The Young modulus E is given by:
[tex]E= \frac{F L_0}{A \Delta L} [/tex]
where
F is the force applied
A is the cross-sectional area perpendicular to the force applied
[tex]L_0[/tex] is the initial length of the object
[tex]\Delta L [/tex] is the increase (or decrease) in length of the object.

In our problem, [tex]L_0 = 3.0 m[/tex] is the initial length of the column, [tex]E=3.0 \cdot 10^{10}N/m^2[/tex] is the Young modulus. We can find the cross-sectional area by using the diameter of the column.
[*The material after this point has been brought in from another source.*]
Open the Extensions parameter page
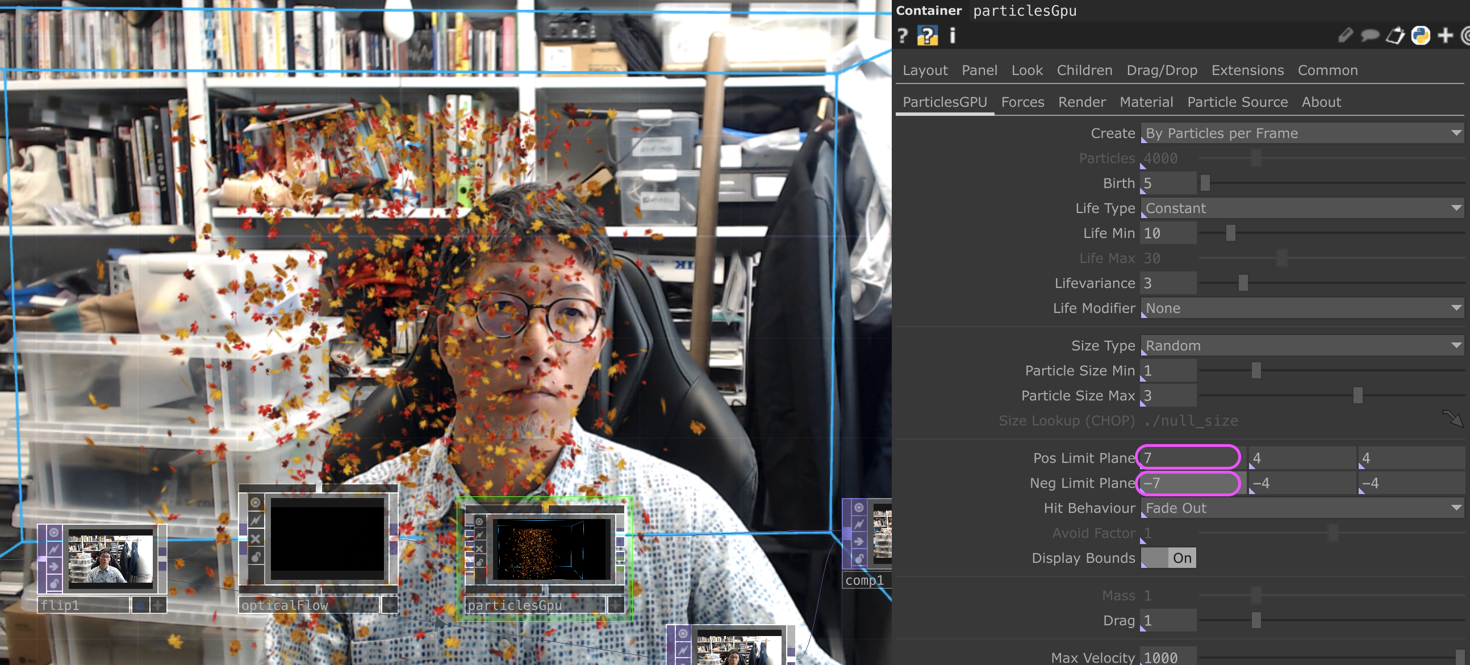The height and width of the screenshot is (665, 1470). click(1247, 70)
In fact, its radius is:
[tex]r= \frac{d}{2}= \frac{40 cm}{2}=20 cm=0.2 m [/tex]
and the cross-sectional area is
[tex]A=\pi r^2 = \pi (0.20 m)^2=0.126 m^2[/tex]
The force applied to the column is the weight of the load:
[tex]W=mg=(235000 kg)(9.81 m/s^2)=2.305 \cdot 10^6 N [/tex]

Now we have everything to calculate the compression of the column:
[tex]\Delta L = \frac{F L_0}{EA}= \frac{(2.305\cdot 10^6 N)(3.0 m)}{(3.0\cdot 10^{10}N/m^2)(0.126 m^2)} =1.83\cdot 10^{-3}m[/tex]
So, the column compresses by 1.83 millimeters.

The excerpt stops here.